- Exercise: Reproduce the entries that follow verbatim, down to the final line.
(Records to process)
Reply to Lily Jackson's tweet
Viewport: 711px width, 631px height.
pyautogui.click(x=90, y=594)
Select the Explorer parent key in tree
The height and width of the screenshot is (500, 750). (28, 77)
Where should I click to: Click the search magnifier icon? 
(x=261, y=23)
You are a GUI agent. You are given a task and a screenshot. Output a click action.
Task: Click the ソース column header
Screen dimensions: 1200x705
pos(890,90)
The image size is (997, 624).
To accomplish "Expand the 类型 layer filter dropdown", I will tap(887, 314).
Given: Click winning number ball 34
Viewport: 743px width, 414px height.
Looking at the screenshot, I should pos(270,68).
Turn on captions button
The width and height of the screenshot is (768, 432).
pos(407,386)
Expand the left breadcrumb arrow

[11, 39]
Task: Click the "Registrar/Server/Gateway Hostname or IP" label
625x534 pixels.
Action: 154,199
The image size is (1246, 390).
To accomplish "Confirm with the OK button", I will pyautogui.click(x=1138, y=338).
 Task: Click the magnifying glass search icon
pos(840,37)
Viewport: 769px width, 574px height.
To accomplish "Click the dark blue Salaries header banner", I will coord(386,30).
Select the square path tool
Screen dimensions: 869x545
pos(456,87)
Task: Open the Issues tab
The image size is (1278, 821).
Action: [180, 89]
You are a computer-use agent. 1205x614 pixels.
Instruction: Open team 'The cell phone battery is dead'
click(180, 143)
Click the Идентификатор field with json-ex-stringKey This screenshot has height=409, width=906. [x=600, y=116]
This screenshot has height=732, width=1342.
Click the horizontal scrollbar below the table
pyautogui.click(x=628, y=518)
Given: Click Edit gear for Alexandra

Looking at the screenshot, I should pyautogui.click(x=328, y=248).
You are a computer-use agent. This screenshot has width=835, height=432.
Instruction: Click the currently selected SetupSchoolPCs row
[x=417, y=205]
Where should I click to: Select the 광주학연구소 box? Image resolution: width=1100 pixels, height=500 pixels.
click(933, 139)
(End Records to process)
- Answer to the exercise:
Reply to Lily Jackson's tweet
Viewport: 711px width, 631px height.
pyautogui.click(x=90, y=594)
Select the Explorer parent key in tree
The height and width of the screenshot is (500, 750). (28, 77)
Where should I click to: Click the search magnifier icon? 
(x=261, y=23)
You are a GUI agent. You are given a task and a screenshot. Output a click action.
Task: Click the ソース column header
Screen dimensions: 1200x705
pos(890,90)
The image size is (997, 624).
To accomplish "Expand the 类型 layer filter dropdown", I will tap(887, 314).
Given: Click winning number ball 34
Viewport: 743px width, 414px height.
Looking at the screenshot, I should pos(270,68).
Turn on captions button
The width and height of the screenshot is (768, 432).
pos(407,386)
Expand the left breadcrumb arrow

[11, 39]
Task: Click the "Registrar/Server/Gateway Hostname or IP" label
625x534 pixels.
Action: 154,199
The image size is (1246, 390).
To accomplish "Confirm with the OK button", I will pyautogui.click(x=1138, y=338).
 Task: Click the magnifying glass search icon
pos(840,37)
Viewport: 769px width, 574px height.
To accomplish "Click the dark blue Salaries header banner", I will coord(386,30).
Select the square path tool
Screen dimensions: 869x545
pos(456,87)
Task: Open the Issues tab
The image size is (1278, 821).
Action: [180, 89]
You are a computer-use agent. 1205x614 pixels.
Instruction: Open team 'The cell phone battery is dead'
click(180, 143)
Click the Идентификатор field with json-ex-stringKey This screenshot has height=409, width=906. [x=600, y=116]
This screenshot has height=732, width=1342.
Click the horizontal scrollbar below the table
pyautogui.click(x=628, y=518)
Given: Click Edit gear for Alexandra

Looking at the screenshot, I should pyautogui.click(x=328, y=248).
You are a computer-use agent. This screenshot has width=835, height=432.
Instruction: Click the currently selected SetupSchoolPCs row
[x=417, y=205]
Where should I click to: Select the 광주학연구소 box? Image resolution: width=1100 pixels, height=500 pixels.
click(933, 139)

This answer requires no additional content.